• **PROBLEMS AND TASKS**:
(A) From the passage about damaged WWII planes, print the portion starting with "You show up" and going on through "of lost planes?".
(B) In the passage about damaged WWII planes, which parts of the returning planes mostly showed no signs of damage?
(C) Finish out the next part of the passage about damaged WWII planes, picking up after its final sentence.

• **TEXT SEGMENT**:
━━━━━━━━

Protecting what isn't damaged

It's World War II and your job is to help the military devise a strategy for reducing the shockingly high loss rate of planes in battle. Dozens and dozens of planes are being lost due to ground-based enemy anti-aircraft weapons, as well as in air combat.

And of the planes that do make it back to their air bases safely, most have received at least some damage, with many of the damaged planes requiring substantial repairs to make them air-worthy again.

You show up to the air base, and as you begin examining the damaged planes you make an interesting observation - most of the planes that made it back have sustained damage to the wings, fuselage, and fuel systems, but most do not exhibit signs of damage in the engines or front of the cockpits.

A bunch of shot-up planes but a fairly consistent of measurable and repeatable characteristic - damaged fuselages but not engines. Wings that have sustained hits but with clean and intact cockpits.

Your recommendation to the military brass to reduce the rate and number of lost planes?

Well it seems intuitive that better armor and protection on the parts that have sustained the most damage would be the best strategy. I mean, you have evidence all around you - blown apart wings, fuel systems, etc. These parts are obviously sustaining heavy damage in battle, and need shoring up.

━━━━━━━━

• **THE DATA**:
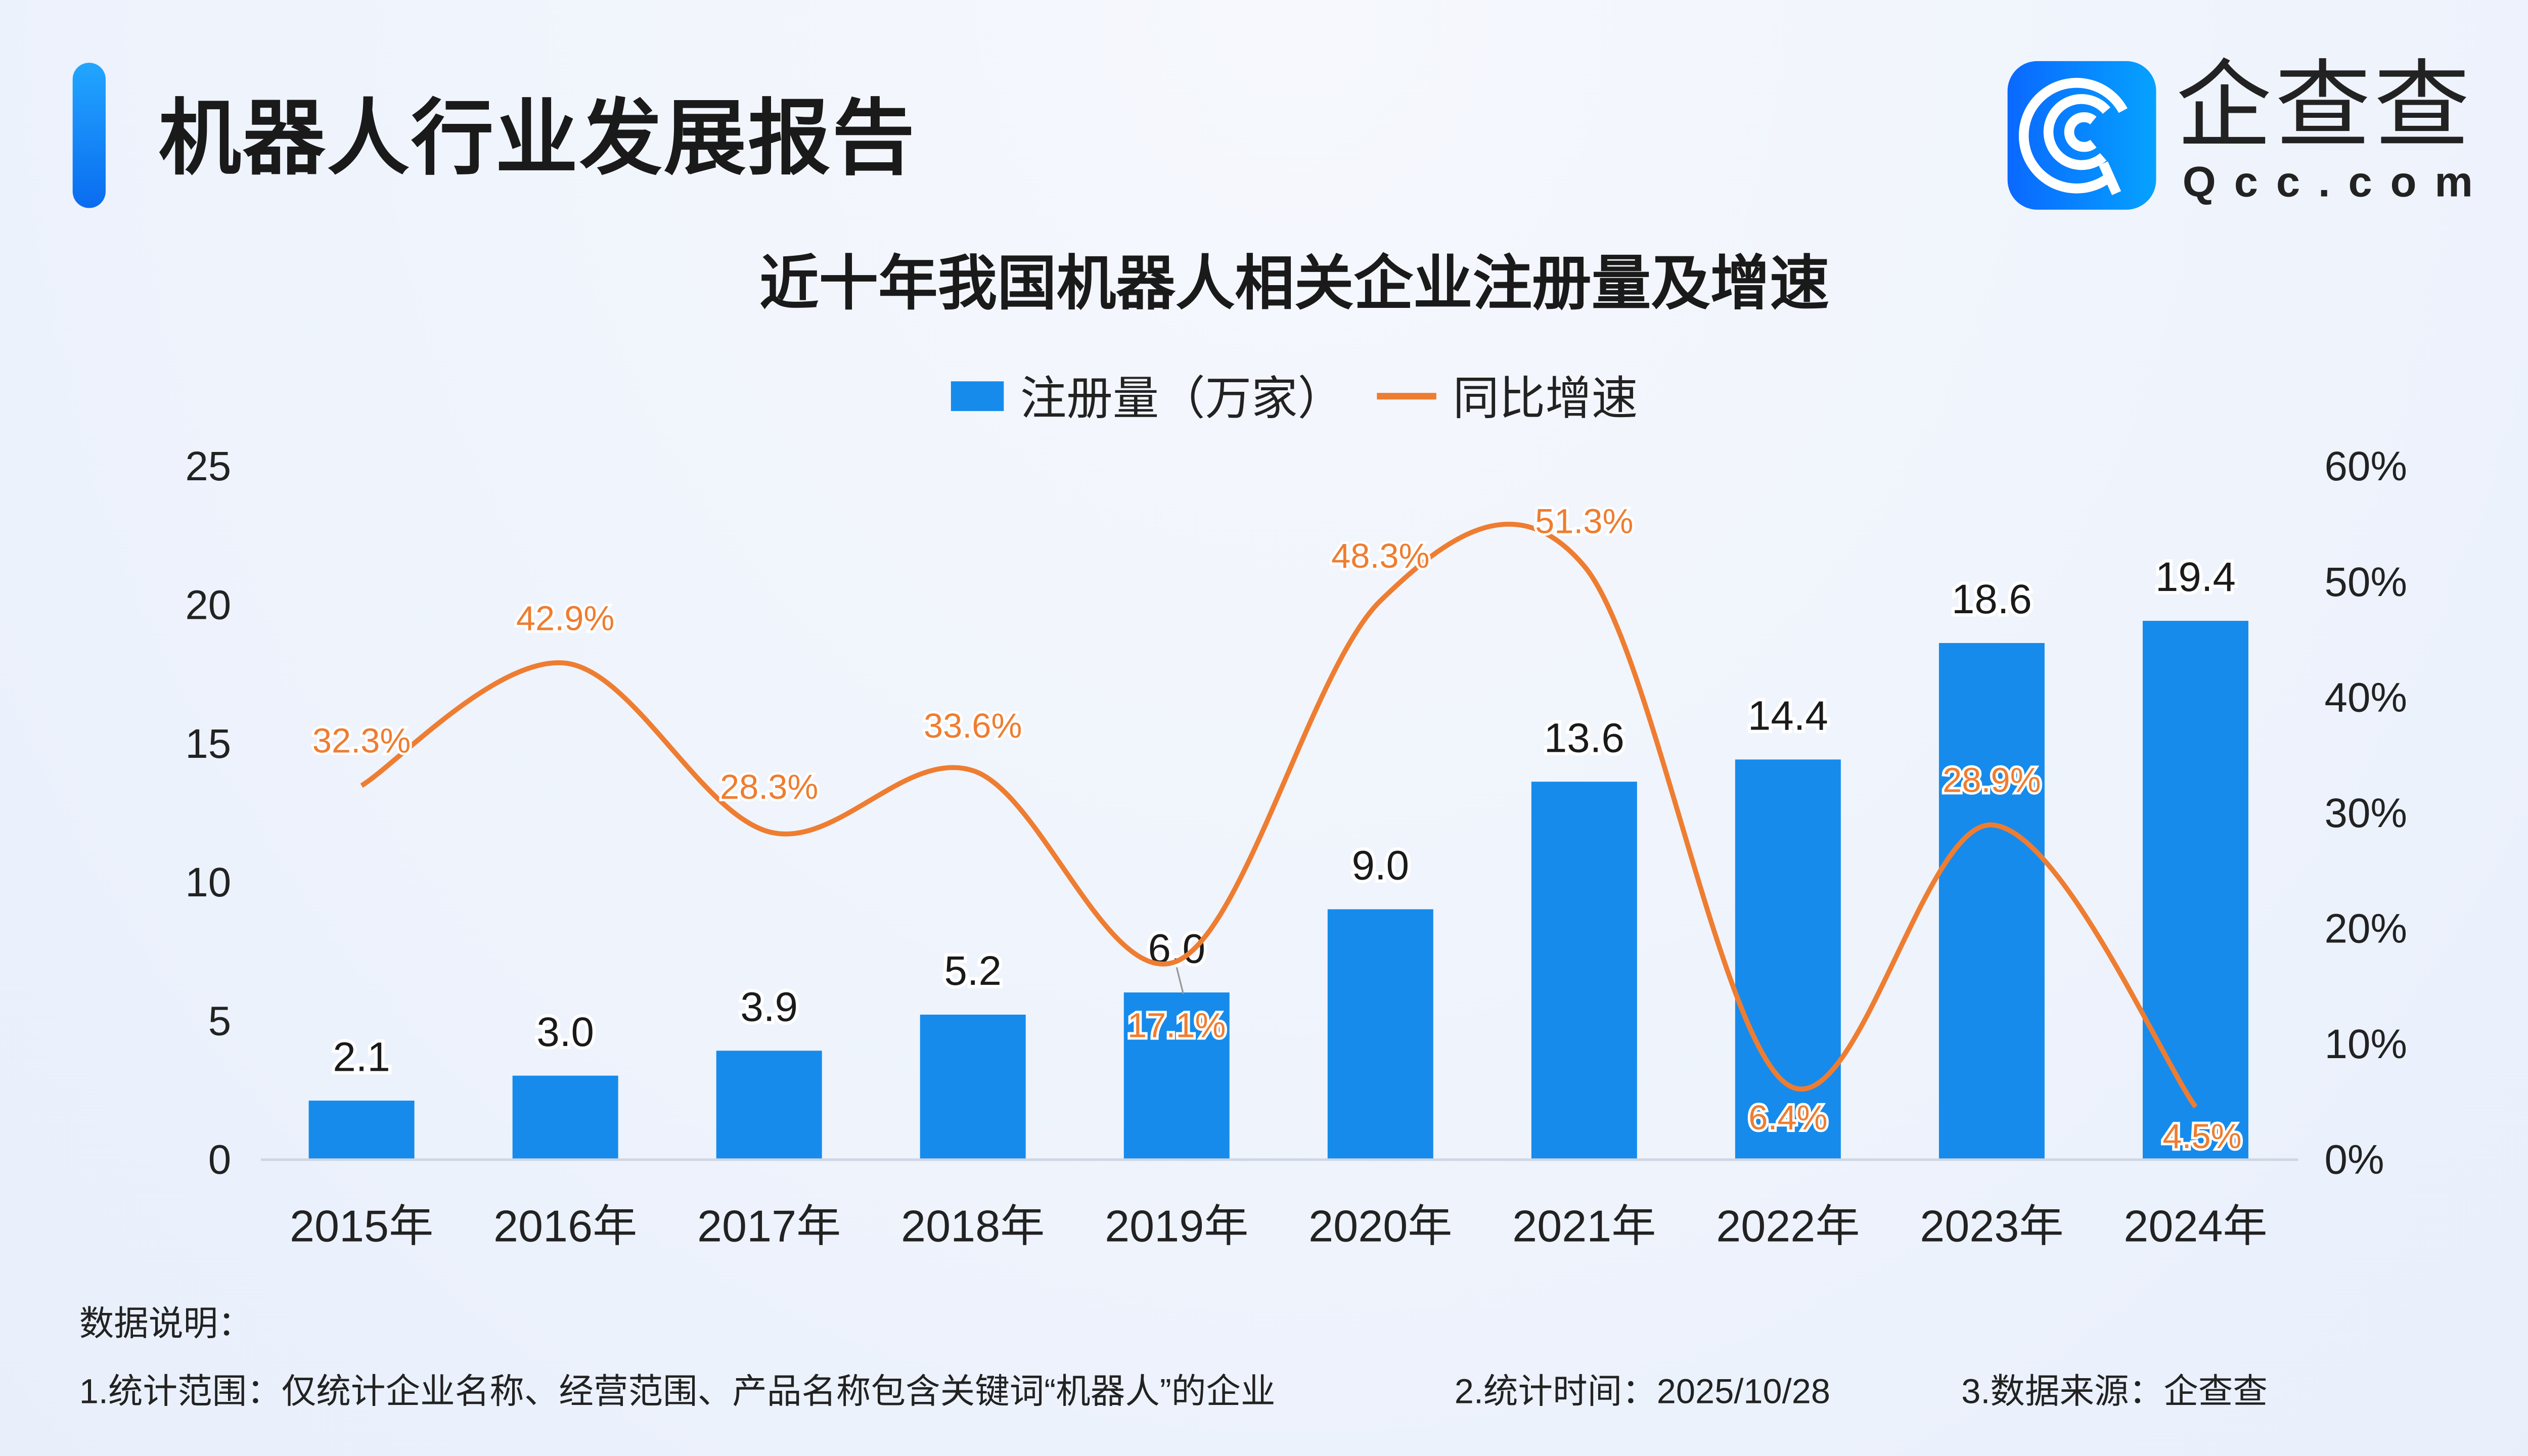 The width and height of the screenshot is (2528, 1456). What do you see at coordinates (1788, 1118) in the screenshot?
I see `growth-value-label: 6.4%` at bounding box center [1788, 1118].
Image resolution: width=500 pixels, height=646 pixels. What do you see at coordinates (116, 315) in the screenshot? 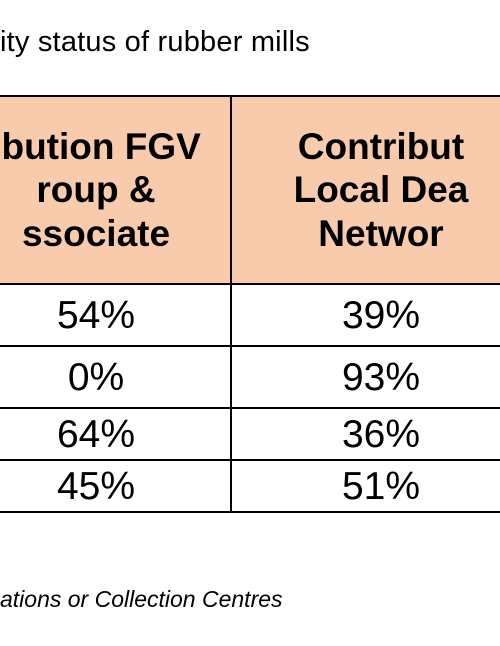
I see `table-cell: 54%` at bounding box center [116, 315].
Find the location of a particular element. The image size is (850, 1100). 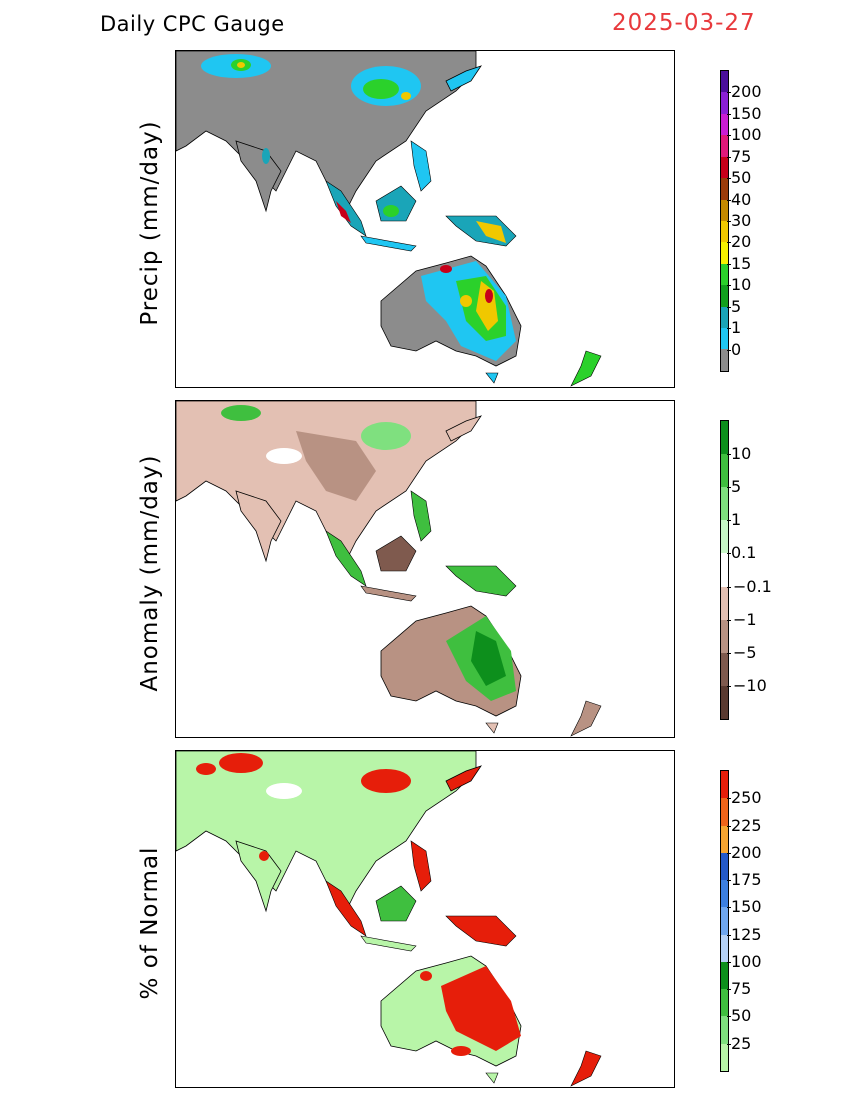

anomaly-axis-label: Anomaly (mm/day) is located at coordinates (150, 573).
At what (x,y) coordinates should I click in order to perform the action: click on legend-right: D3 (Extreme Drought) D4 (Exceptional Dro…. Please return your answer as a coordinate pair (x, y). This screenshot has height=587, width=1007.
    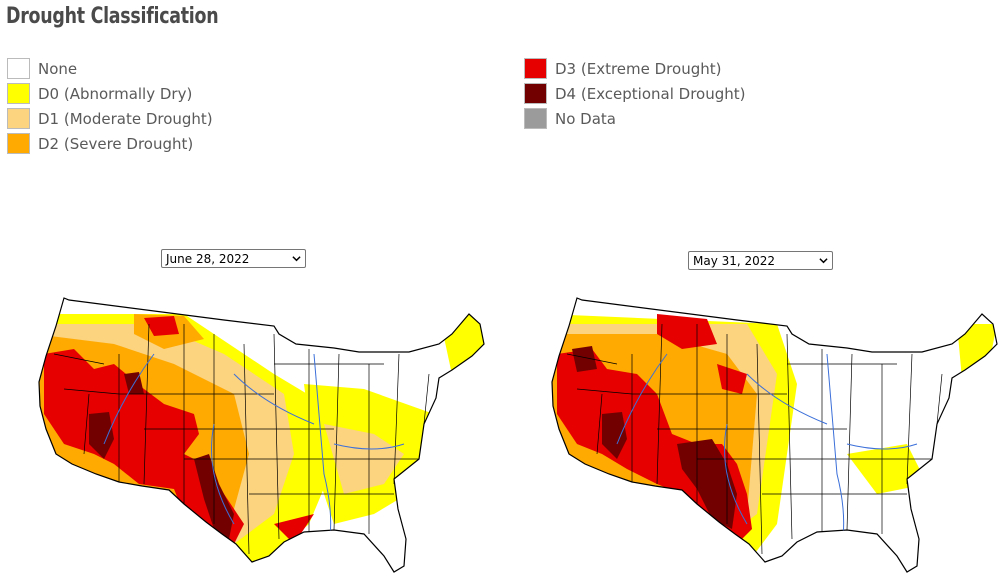
    Looking at the image, I should click on (635, 94).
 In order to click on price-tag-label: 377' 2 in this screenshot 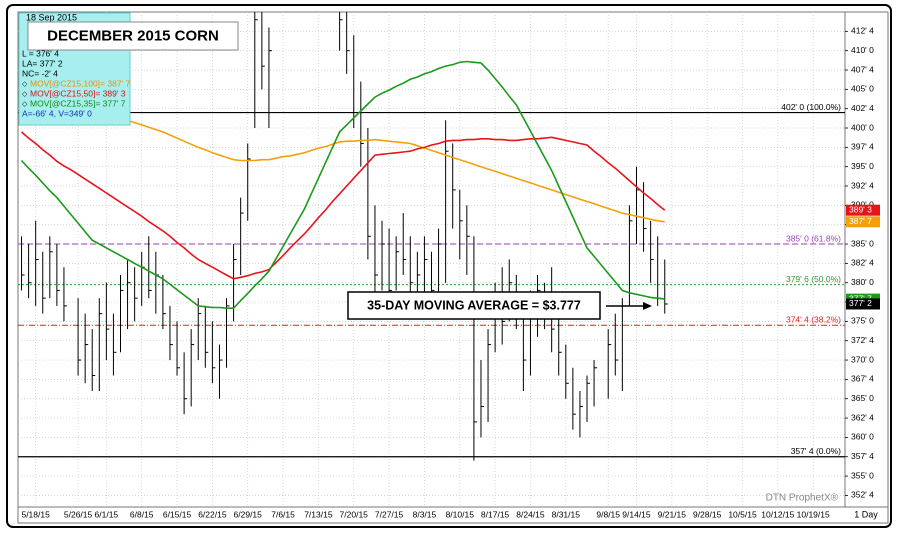, I will do `click(860, 303)`.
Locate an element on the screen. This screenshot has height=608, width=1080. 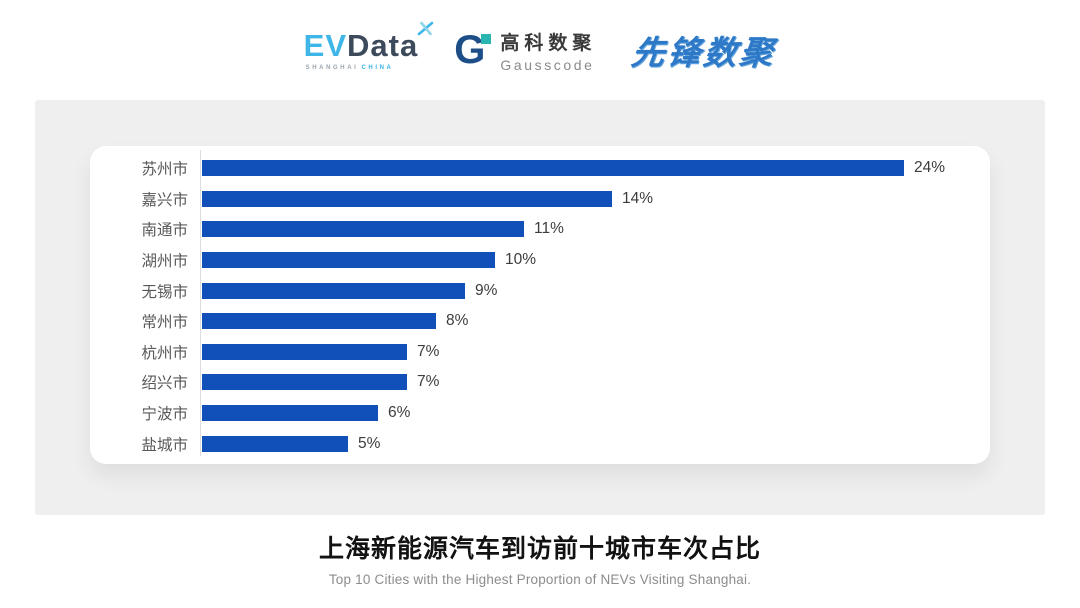
evdata-ev-text: EV is located at coordinates (325, 45).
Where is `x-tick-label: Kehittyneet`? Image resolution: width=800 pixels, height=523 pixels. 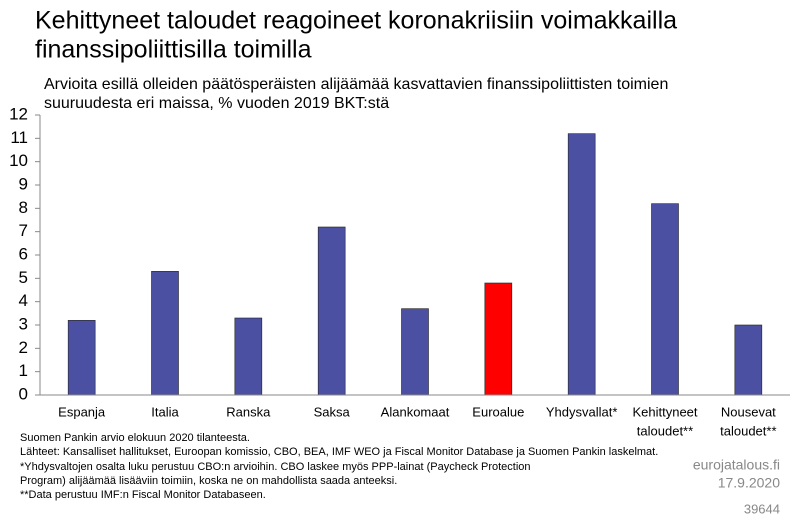
x-tick-label: Kehittyneet is located at coordinates (664, 412).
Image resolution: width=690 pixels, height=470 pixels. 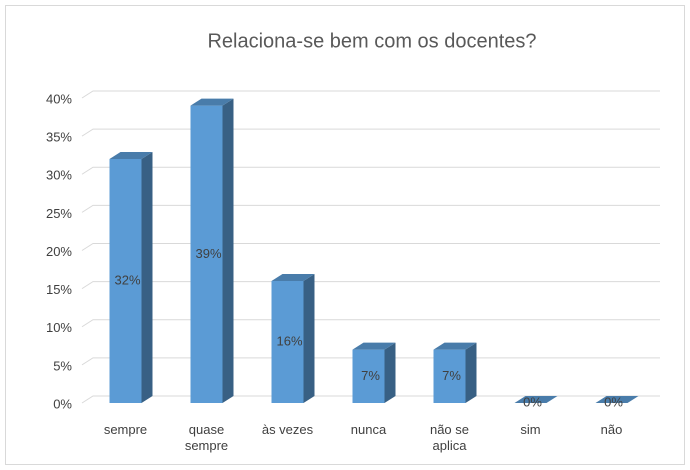 What do you see at coordinates (450, 438) in the screenshot?
I see `x-tick-label: não se aplica` at bounding box center [450, 438].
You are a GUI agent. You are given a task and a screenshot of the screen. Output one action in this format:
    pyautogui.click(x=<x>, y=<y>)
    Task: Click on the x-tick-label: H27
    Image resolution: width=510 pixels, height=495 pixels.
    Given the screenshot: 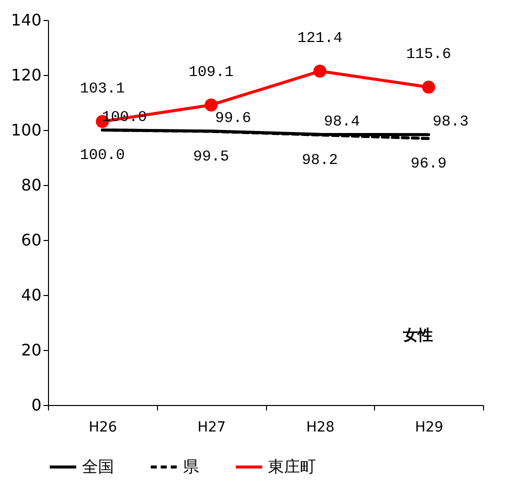 What is the action you would take?
    pyautogui.click(x=212, y=428)
    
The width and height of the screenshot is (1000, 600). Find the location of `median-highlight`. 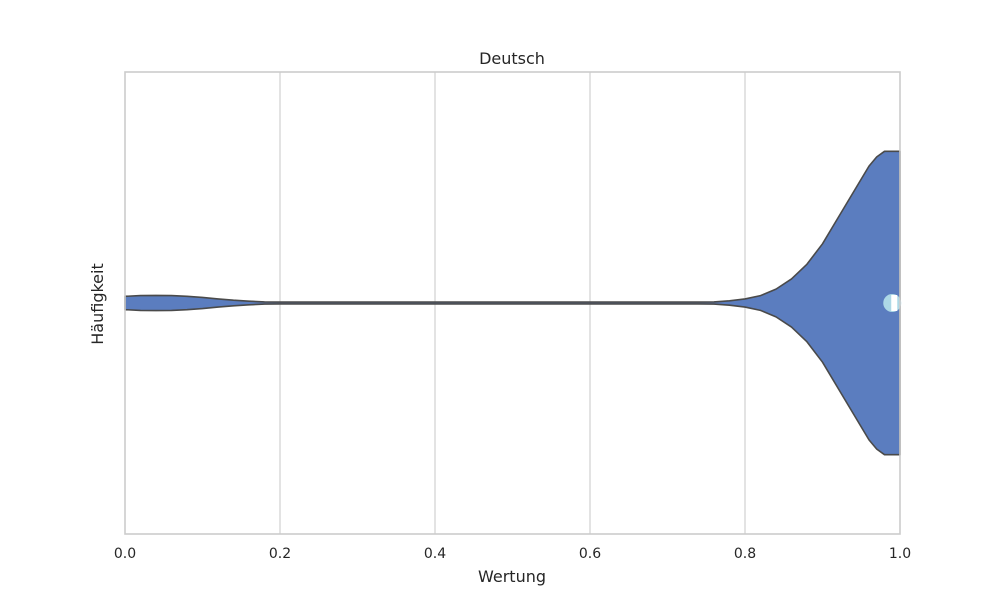

median-highlight is located at coordinates (894, 303).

━━━━━━━━

• **YOUR WRITTEN ANSWERS**:
(A)
You show up to the air base, and as you begin examining the damaged planes you make an interesting observation - most of the planes that made it back have sustained damage to the wings, fuselage, and fuel systems, but most do not exhibit signs of damage in the engines or front of the cockpits.

A bunch of shot-up planes but a fairly consistent of measurable and repeatable characteristic - damaged fuselages but not engines. Wings that have sustained hits but with clean and intact cockpits.

Your recommendation to the military brass to reduce the rate and number of lost planes?

(B) The engines and the front of the cockpits.

(C)
Makes sense, right?

Except that it is almost completely wrong, and due to the research and conclusions made in WWII by Abraham Wald, the opposite of the best strategy.

Wald concluded that the Air Force shouldn't arm or add protection to the areas of the planes that sustained the most damage on the ones that came back. By virtue of the fact that they planes came back at all, those parts of the planes could sustain damage.

Wald's insight, that the holes from flak and bullets on the bombers that did return represented the areas where they were able to take damage led him to conclude that these patches were the weak spots that led to the loss of a plane if hit, and that they must be the parts to be reinforced.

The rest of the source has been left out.